Pantelleria – © Aurelia Gantier


Dans le port de plaisance, trois tapis multicolores étaient posés sur le mur de soutènement de la rampe de mise à l’eau. J’étais assise sur l’un d’eux et je balançais les jambes en rythme. À quelques mètres de moi, un DJ replet envoyait la musique. Un coucher de soleil violet, un verre de vin blanc. J’étais bien.

Le bar était installé dans une cabane en bois blanche sur pilotis ; l’absence de berge ne permettait pas d’autres arrangements. Un parking lui faisait face, l’un et l’autre séparés par la rampe sur laquelle s’agglutinaient les clients. Quelques bateaux clapotaient sur une mer d’huile ; derrière nous, une ruelle grimpait. Le port était minuscule et Kaya Kaya en constituait l’animation principale.

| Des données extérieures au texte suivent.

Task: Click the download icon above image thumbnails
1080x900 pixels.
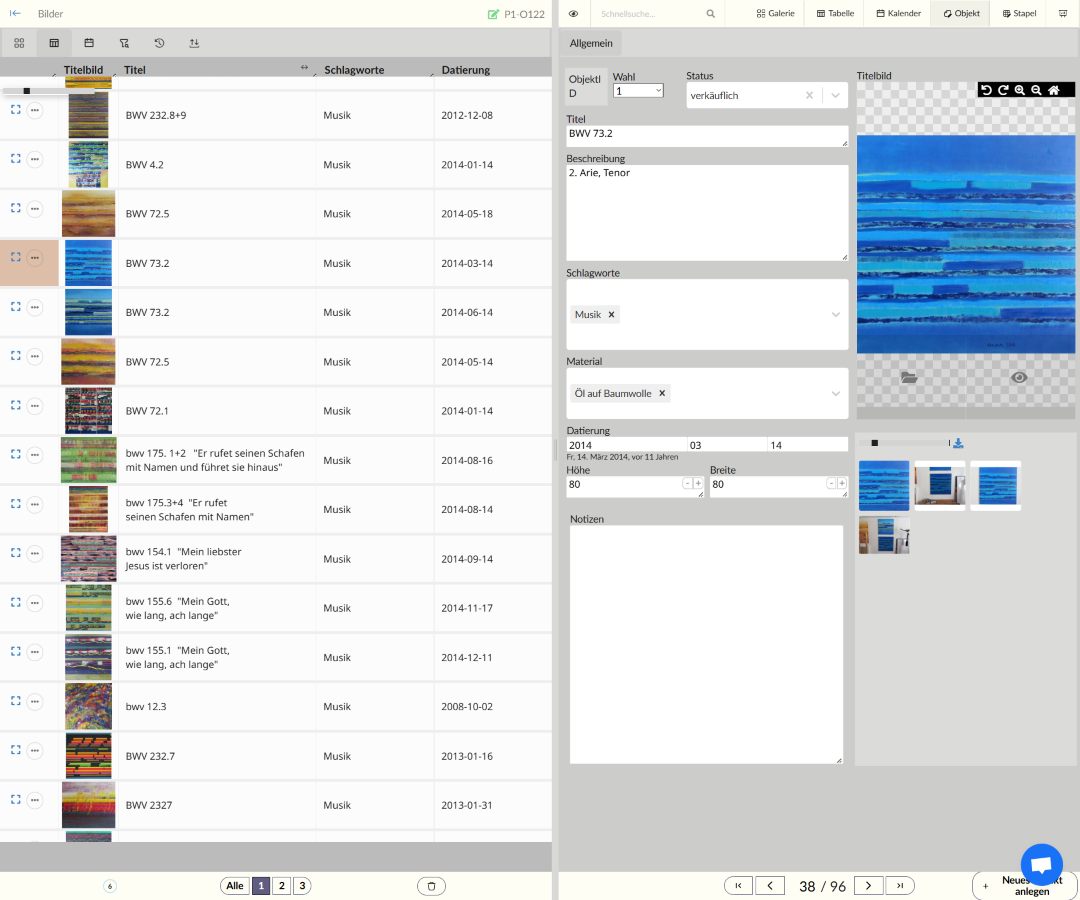Action: tap(958, 443)
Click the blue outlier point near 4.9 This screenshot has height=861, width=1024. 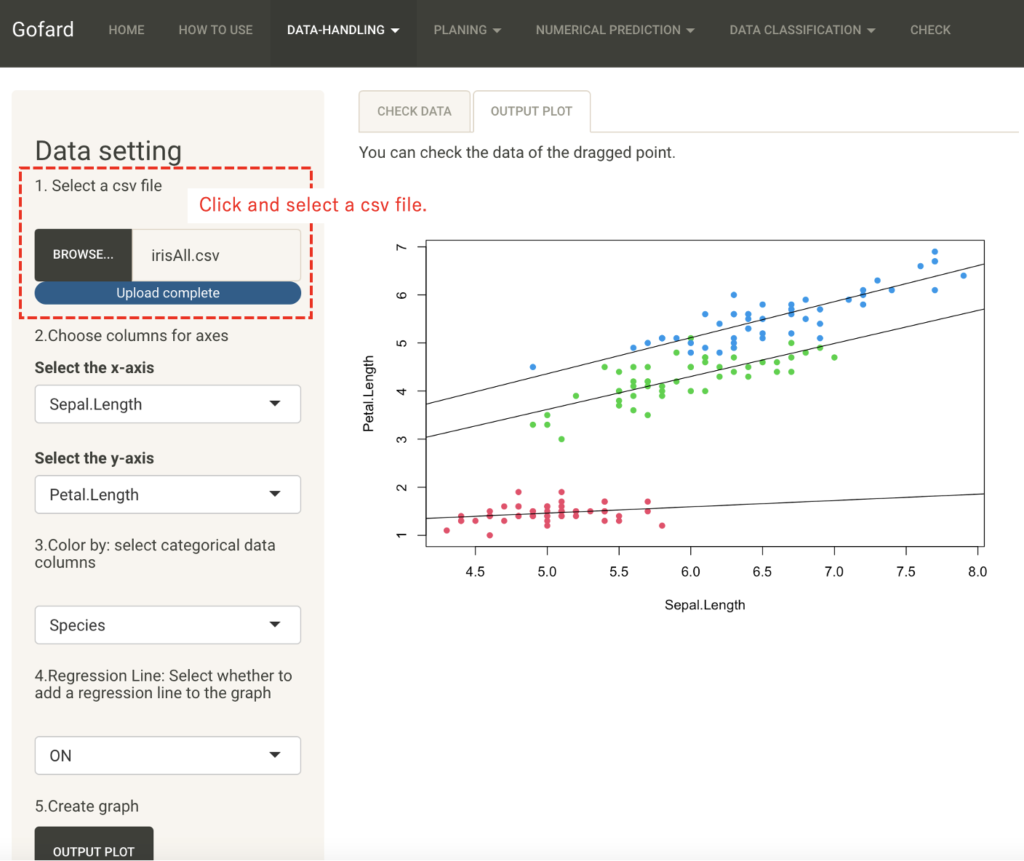tap(532, 367)
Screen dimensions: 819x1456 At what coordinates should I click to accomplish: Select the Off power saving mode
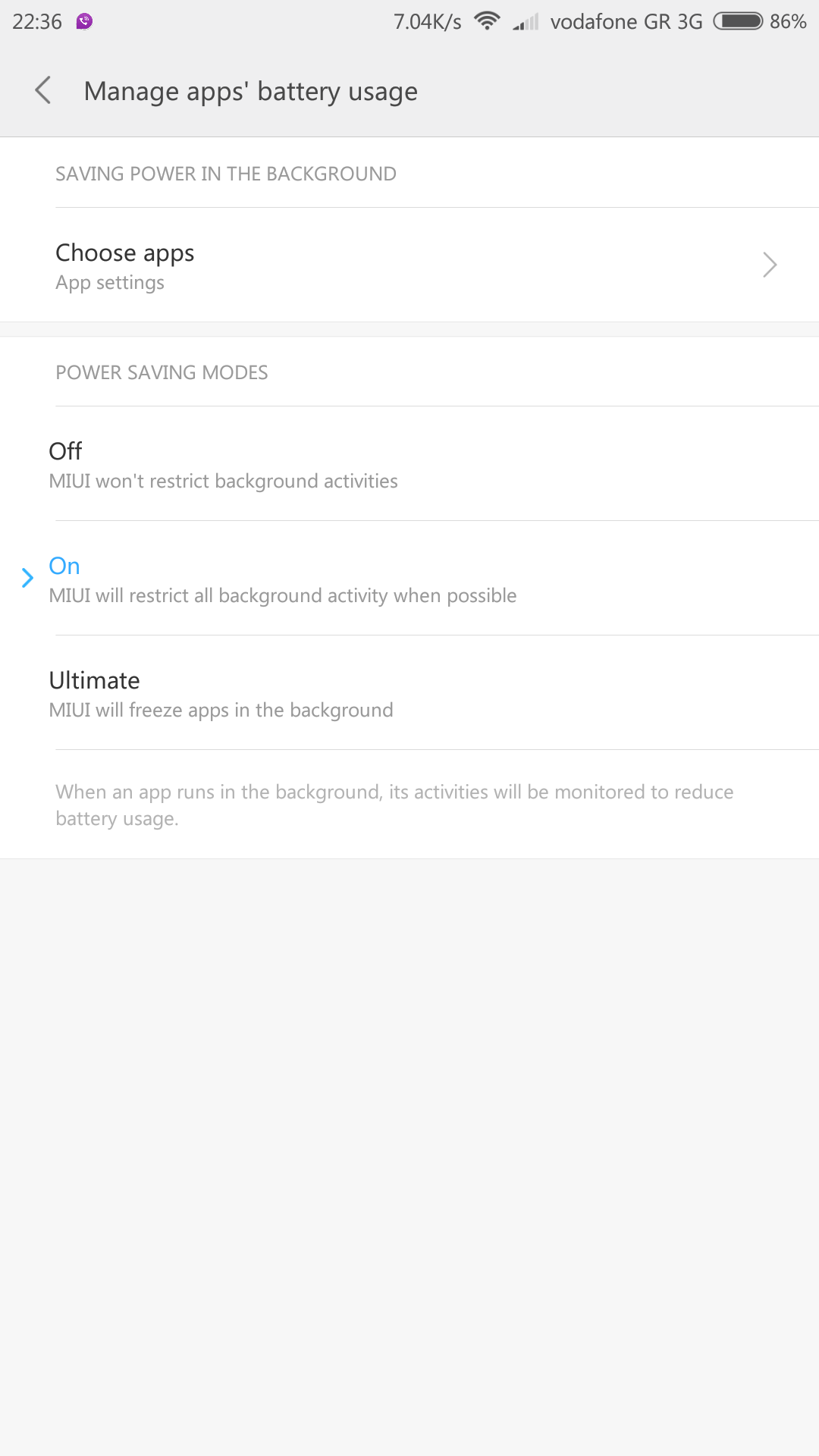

Les Italiennes chaussées de tongs et d’espadrilles exhibaient leurs jambes uniformément dorées – un mystère – ; à quelques mètres, leurs chevaliers servants, bermudas et chemises en lin. J’avais moi-même fait un effort : en combinaison vert bouteille et espadrilles dorées, quelques bijoux de plage pour agrémenter, je tenais à faire honneur aux touristes français dont j’étais l’unique représentante. Ou du moins, c’est ce que je pensais.

Bientôt, une famille s’installait sur un tapis à mes côtés. Si l’homme parlait français avec un accent, il ne pouvait y avoir de doute quant à la nationalité de sa femme et de sa fille. L’homme s’adressa à moi en italien, s’excusant du dérangement qu’il pensait m’imposer. Je lui répondis dans la même langue : Sono francese.

Elle habitait dans le Beaujolais et était mère d’une enfant de douze ans, qui, téléphone en mains, s’ennuyait. Le père, plus âgé, était sicilien. Leurs amis arrivèrent par vagues de deux. Des couples sans enfants, beaux et élégants. « Des Palermitains », m’a-t-elle expliqué. Il me présenta comme l’une des leurs : « notre nouvelle amie française ». J’étais touchée.

Les parents de la jeune fille se connaissaient depuis quinze ans. Elle vivait en France, lui à Palerme la moitié du temps. « Il me rejoint six mois par an. C’est un peu particulier mais j’ai déjà été mariée une fois, tu comprends. Ça me suffit. » C’était un couple à mi-temps. L’enfant se sentait aussi bien en France qu’en Italie, un flot d’amis dans les deux camps.

La mia sposa francese – mon épouse française. Gardait-t-il à Palerme une épouse italienne ? Probablement pas et dans tous les cas, la question n’avait pas d’importance. C’était une famille composée d’un enfant, d’une maman et d’un papa à mi-temps.

Plus jeune, une telle relation m’aurait semblé impossible. Je cherchais l’amour absolu, collés l’un à l’autre comme de la glu. Mais les années ont passé et le couple à distance ne me paraît plus si étrange. Avant j’étais jeune et belle et je fumais ; maintenant, je ne crois plus au prince charmant : les choses changent.

La nuit tombée, ils se sont éloignés, main dans la main, leur fille qui râlait à leurs côtés.